Court Opinion

ID: 4544041
Source: CourtListenerOpinion
Date Created: 2020-06-25 17:10:50.748438+00
Date Added: 2024-06-11T08:05:00.718702
License: Public Domain

Visone v Third & Twenty Eight LLC (2020 NY Slip Op 03623)

Visone v Third & Twenty Eight LLC

2020 NY Slip Op 03623

Decided on June 25, 2020

Appellate Division, First Department

Published by New York State Law Reporting Bureau pursuant to Judiciary Law § 431.

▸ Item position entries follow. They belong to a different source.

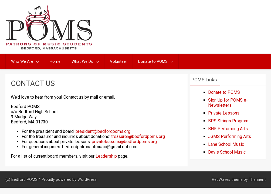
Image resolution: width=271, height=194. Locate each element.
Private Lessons (223, 113)
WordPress (87, 179)
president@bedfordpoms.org (103, 131)
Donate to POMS (153, 61)
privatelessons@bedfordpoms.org (124, 141)
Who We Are (22, 61)
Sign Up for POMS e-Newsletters (228, 103)
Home (55, 61)
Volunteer (118, 61)
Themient (257, 179)
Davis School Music (227, 152)
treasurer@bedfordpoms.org (138, 136)
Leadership (106, 156)
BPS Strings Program (228, 120)
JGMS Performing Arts (229, 136)
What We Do (82, 61)
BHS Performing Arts (228, 128)
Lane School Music (226, 144)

This opinion is uncorrected and subject to revision before publication in the Official Reports.

Decided on June 25, 2020

Renwick, J.P., Mazzarelli, Webber, Kern, Moulton, JJ.

11721 150978/16

[*1] Christopher Visone, Plaintiff-Appellant,
vThird & Twenty Eight LLC, et al., Defendants-Respondents.

Parker Waichman LLP, Port Washington (Jay L.T. Breakstone of counsel), for appellant.
Farber Brocks & Zane L.L.P., Garden City (Lester Chanin of counsel), for respondents.

Judgment, Supreme Court, New York County (Barbara Jaffe, J.), entered January 30, 2019, dismissing the complaint, and bringing up for review an order, same court and Justice, entered December 10, 2018, which granted defendants' motion for summary judgment to dismiss the complaint, unanimously affirmed, without costs.
Plaintiff was not entitled to a Noseworthy inference (see Noseworthy v City of New York, 298 NY 76 [1948]) because he failed to offer expert medical evidence establishing, by clear and convincing evidence, that his lack of memory of his accident is causally related to his accident (see Sawyer v Dreis & Krump Mfg. Co., 67 NY2d 328, 333-335 [1986]; Tselebis v Ryder Truck Rental, Inc., 72 AD3d 198, 199 [1st Dept 2010]). Accordingly, plaintiff's inability to identify the cause of his fall is fatal to this action, as it is at least as likely, if not more so under the circumstances of this case, that his accident was caused by his own voluntary intoxication following a day of participating in "SantaCon," as it was the result of defendants' negligence in maintaining its premises (see Grande v Won Hee Lee, 171 AD3d 877 [2d Dept 2019]; McNally v Sabban, 32 AD3d 340 [1st Dept 2006]).
We have considered plaintiff's remaining contentions and find them unavailing.
THIS CONSTITUTES THE DECISION AND ORDER
OF THE SUPREME COURT, APPELLATE DIVISION, FIRST DEPARTMENT.